▶ [Instructions to follow]
Transcribe the lines of the data below verbatim, starting at the line that contains "Task: Collapse the" and ending at the line that contains "tap(274, 120)", with both of those lines included. Leave the pictures out of your answer.

─── Data supplied ───

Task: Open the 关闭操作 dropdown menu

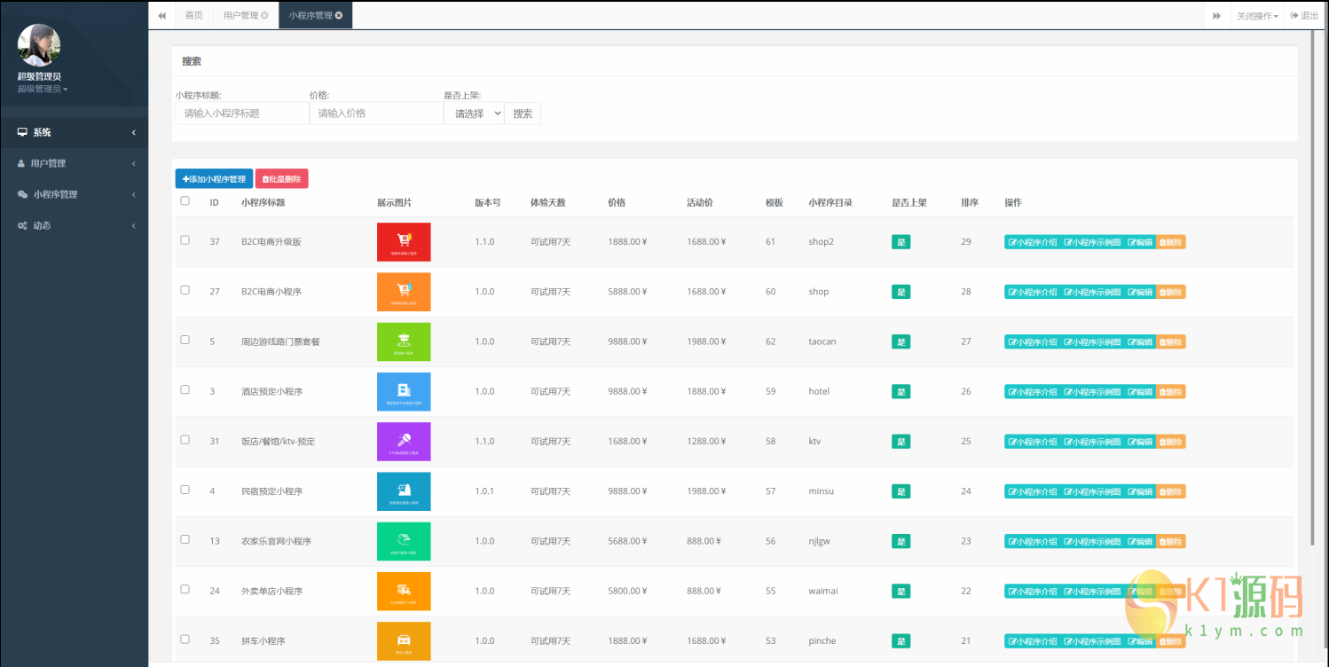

───
─── Data supplied ───

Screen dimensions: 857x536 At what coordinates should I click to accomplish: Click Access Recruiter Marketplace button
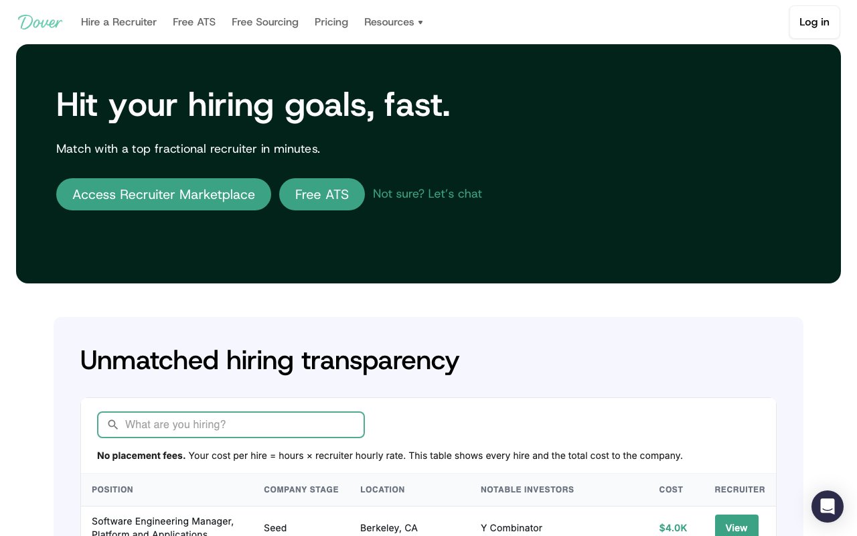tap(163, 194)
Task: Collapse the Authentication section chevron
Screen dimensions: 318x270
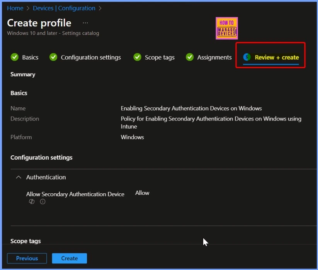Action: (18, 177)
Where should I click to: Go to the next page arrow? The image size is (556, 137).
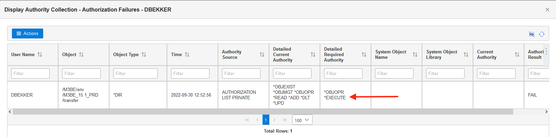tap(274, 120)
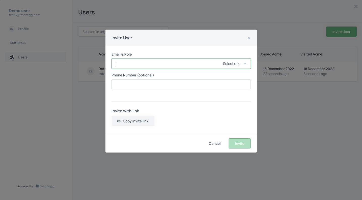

───

▶ [Result for this task]
Task: Collapse the Authentication section chevron
Screen dimensions: 318x270
Action: (18, 177)
Where should I click to: Go to the next page arrow? The image size is (556, 137).
tap(274, 120)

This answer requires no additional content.